Старик внимательно разглядывал срез. Сердцевина была помягче и изрядно подгнила, но заболонь осталась нетронутой.
— Дареному коню в зубы не смотрят.
Солнце уже перевалило через гребень холма, и первые его лучи струились между стволов, как ключевая вода, лизали землю и папоротники, на которых блестели капли росы. Лес был весь рыжеватый, словно стояла солнечная осень. Только кое-где пробивались зеленые пятна. Подул ветер, но он проносился высоко, слегка подвывая в голых верхушках деревьев.
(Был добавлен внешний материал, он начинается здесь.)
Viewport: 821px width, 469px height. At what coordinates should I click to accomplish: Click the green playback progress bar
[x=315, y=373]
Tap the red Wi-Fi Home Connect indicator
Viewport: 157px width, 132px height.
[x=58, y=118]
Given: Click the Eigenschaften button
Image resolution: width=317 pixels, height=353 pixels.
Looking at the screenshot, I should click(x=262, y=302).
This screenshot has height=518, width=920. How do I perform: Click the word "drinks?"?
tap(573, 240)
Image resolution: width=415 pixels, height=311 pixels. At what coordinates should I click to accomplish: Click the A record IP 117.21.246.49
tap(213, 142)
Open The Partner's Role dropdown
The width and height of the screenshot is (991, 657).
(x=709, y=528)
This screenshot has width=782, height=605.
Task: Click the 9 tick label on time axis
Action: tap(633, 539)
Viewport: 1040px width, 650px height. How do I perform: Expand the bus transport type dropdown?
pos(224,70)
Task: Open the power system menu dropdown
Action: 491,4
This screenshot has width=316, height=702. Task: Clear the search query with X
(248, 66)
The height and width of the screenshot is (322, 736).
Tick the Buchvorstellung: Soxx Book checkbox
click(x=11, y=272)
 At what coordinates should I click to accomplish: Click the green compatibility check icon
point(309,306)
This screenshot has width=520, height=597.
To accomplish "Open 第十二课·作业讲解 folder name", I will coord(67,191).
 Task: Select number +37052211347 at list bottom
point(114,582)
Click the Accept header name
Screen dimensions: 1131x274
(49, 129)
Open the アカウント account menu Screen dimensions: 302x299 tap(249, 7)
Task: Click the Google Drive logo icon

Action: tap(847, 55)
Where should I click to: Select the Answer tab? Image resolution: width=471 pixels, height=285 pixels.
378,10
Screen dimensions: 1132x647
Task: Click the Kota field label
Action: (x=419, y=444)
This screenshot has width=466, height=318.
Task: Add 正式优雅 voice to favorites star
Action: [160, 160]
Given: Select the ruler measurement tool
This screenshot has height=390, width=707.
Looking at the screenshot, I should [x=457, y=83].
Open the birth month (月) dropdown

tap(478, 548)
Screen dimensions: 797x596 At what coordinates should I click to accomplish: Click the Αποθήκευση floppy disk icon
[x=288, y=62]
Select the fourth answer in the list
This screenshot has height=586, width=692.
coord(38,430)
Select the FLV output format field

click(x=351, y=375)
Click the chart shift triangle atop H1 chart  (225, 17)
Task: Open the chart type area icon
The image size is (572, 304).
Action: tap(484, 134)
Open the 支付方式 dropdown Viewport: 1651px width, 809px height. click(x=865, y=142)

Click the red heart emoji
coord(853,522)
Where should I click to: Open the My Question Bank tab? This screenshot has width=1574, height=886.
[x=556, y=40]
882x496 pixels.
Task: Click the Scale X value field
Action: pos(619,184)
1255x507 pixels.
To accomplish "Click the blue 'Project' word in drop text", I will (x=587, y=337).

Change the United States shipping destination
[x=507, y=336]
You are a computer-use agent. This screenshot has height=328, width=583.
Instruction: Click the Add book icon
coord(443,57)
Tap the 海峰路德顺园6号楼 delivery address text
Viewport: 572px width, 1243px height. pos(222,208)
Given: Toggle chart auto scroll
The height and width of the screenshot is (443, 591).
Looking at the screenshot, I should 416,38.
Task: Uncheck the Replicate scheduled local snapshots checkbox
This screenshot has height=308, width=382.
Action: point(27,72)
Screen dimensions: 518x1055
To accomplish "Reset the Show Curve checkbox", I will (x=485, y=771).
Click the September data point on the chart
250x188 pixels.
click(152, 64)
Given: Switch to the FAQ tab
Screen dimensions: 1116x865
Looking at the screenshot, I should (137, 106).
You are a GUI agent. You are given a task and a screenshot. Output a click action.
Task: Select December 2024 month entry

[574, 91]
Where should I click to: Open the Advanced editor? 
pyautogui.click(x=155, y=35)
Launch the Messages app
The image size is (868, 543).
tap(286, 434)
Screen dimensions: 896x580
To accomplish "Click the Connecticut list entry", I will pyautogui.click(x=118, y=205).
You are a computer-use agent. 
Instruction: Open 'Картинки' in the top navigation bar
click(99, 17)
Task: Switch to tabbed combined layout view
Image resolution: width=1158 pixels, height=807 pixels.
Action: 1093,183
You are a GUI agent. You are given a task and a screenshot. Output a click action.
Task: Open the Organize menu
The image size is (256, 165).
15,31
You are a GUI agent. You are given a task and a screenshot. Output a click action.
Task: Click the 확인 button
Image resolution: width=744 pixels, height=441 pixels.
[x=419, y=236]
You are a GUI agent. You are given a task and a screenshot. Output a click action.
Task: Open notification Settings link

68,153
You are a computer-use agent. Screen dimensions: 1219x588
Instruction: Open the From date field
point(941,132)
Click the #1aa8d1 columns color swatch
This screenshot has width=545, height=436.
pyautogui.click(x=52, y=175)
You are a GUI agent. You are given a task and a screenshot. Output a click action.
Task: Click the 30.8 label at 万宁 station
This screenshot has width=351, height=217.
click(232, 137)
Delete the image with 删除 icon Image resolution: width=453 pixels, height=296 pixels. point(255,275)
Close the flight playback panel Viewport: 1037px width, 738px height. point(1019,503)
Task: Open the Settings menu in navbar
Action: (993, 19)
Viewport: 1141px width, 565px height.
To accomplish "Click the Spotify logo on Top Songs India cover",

Отец без труда нашел акацию, которая могла пойти на клинья, и быстро справился с делом. Ему не терпелось испытать свои силы, посмотреть, может ли он еще работать кувалдой.
Он приступил к первому бревну. Труд этот был, конечно, нелегкий, потому что сухое дерево, долго пролежав под солнцем и дождем, затвердело.
— Да оно совсем каменное, — все время повторял отец. — Я знаю, такое бревно не просто расколоть, зато древесина у него плотная и гореть будет здорово.
Труднее всего вогнать клин. Если щель расщепит сердцевину, он попытается расколоть дерево пополам. А там дело пойдет легче. Если же клин застрянет, придется вгонять второй, сбоку, и расщеплять бревно по частям. Как он и опасался, щель дошла только до подгнившего слоя сердцевины. Отец ухмыльнулся. Дерево сопротивляется. Оно решило бороться, ну что ж, он с ним поборется.
— Черт побери, мы еще поглядим, чья возьмет!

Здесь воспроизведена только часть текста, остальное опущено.